One of the potential partnerships mentioned most often involves transportation entities, which often are needed to help coordinate the response to an incident — be it a routine fender bender on a highway or a major event, such as a rail or airplane crash — if their own security forces are not the first responders on the scene.

"If another hurricane hits New Orleans, how many people are you going to be able to evacuate in the back of a police car?" said William Brownlow, telecommunications manager for the American Association of State Highway and Transportation Officials (AASHTO). "So, if you don't put transportation into your planning, how do you handle a disaster?"

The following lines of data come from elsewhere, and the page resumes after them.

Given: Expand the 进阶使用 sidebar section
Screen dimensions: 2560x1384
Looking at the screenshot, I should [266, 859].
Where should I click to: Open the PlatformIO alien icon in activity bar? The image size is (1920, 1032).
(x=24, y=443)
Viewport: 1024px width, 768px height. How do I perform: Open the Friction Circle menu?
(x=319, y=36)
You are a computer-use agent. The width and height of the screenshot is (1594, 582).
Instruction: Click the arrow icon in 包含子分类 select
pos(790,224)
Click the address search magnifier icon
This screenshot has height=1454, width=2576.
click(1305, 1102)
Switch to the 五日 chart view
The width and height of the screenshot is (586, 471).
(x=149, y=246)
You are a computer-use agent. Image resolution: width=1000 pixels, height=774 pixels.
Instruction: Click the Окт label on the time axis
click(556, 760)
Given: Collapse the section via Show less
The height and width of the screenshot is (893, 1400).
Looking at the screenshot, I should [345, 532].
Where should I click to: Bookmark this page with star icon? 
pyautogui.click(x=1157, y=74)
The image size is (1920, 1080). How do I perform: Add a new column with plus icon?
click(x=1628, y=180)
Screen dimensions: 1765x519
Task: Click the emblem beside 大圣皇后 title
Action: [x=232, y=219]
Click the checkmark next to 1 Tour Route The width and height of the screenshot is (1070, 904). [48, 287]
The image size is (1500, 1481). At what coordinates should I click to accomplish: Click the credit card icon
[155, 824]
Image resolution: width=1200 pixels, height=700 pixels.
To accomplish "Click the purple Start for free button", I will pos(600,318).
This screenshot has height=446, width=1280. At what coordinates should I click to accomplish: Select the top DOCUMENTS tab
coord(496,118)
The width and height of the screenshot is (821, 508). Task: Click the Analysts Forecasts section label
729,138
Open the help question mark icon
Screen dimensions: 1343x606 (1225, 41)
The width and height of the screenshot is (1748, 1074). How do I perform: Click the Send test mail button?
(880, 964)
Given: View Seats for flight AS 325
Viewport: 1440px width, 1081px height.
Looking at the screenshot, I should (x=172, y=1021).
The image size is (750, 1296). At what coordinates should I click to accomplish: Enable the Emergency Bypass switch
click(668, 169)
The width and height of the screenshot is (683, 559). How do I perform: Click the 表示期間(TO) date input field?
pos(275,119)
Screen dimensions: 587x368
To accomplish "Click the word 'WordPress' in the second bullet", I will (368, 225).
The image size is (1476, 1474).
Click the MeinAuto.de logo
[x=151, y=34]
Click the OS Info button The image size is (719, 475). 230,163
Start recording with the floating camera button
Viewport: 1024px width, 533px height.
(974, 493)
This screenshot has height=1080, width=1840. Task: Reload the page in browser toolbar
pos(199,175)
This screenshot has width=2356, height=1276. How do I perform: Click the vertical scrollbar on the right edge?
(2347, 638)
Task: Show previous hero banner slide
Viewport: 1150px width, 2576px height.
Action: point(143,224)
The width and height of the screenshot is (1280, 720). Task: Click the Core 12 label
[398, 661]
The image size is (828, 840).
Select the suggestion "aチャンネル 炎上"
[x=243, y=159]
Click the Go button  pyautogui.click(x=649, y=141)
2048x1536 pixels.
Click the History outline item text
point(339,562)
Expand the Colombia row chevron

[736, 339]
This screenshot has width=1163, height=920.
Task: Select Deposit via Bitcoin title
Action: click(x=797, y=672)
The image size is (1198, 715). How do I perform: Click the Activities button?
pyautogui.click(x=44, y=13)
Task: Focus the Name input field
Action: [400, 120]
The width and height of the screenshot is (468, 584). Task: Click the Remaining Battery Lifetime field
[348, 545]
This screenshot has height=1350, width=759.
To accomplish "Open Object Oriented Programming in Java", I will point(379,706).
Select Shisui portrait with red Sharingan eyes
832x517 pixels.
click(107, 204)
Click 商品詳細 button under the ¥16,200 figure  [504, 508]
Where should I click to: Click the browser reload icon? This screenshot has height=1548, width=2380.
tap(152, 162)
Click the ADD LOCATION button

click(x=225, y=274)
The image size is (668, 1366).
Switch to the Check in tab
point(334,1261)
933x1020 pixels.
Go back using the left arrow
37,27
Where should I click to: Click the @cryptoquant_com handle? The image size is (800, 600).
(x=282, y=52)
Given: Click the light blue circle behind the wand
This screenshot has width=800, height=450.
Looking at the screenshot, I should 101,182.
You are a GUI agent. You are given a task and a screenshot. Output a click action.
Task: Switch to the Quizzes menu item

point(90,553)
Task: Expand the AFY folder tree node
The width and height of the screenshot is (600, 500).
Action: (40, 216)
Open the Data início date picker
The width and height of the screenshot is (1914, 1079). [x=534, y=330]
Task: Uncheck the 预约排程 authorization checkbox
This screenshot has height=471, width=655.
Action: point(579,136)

Indeed, transportation entities are recognized as primary users of the 700 MHz broadband network, as an extension of current definitions established in the Homeland Security Act passed a decade ago, according to Brownlow. This conclusion also reflects the reality of many public-safety communications projects being implemented statewide during the past several years, he said.

"A lot of the big statewide systems are being built out by transportation, because transportation 'has the money,'" Brownlow said, noting that transportation agencies and state police are the most logical entities to deploy such systems in many states.

In addition to gaining access to the considerable financial resources that many transportation entities have, such partnerships also could allow public safety to leverage other key assets held by transportation, including access to rights of way, backhaul networks and other infrastructure. Perhaps just as important is the potential to increase the number of users on the network, which could help reduce user fees and device costs for all subscribers to the network.

However, with the aggressive timelines established in the law and the desire to get the nationwide 700 MHz network built for traditional public-safety entities, many question whether logistical and governance issues will prevent the First Responder Network Authority (FirstNet) — the newly formed entity within the National Telecommunications and Information Administration (NTIA) that will oversee the network buildout — from establishing partnership agreements with transportation entities during the all-important planning stages.

Failure to accomplish this would be a significant opportunity lost, Brownlow said.

"If you don't plan for [transportation's] inclusion in the beginning, it's very difficult to add them in later," he said. "It's a lot easier to do it up front."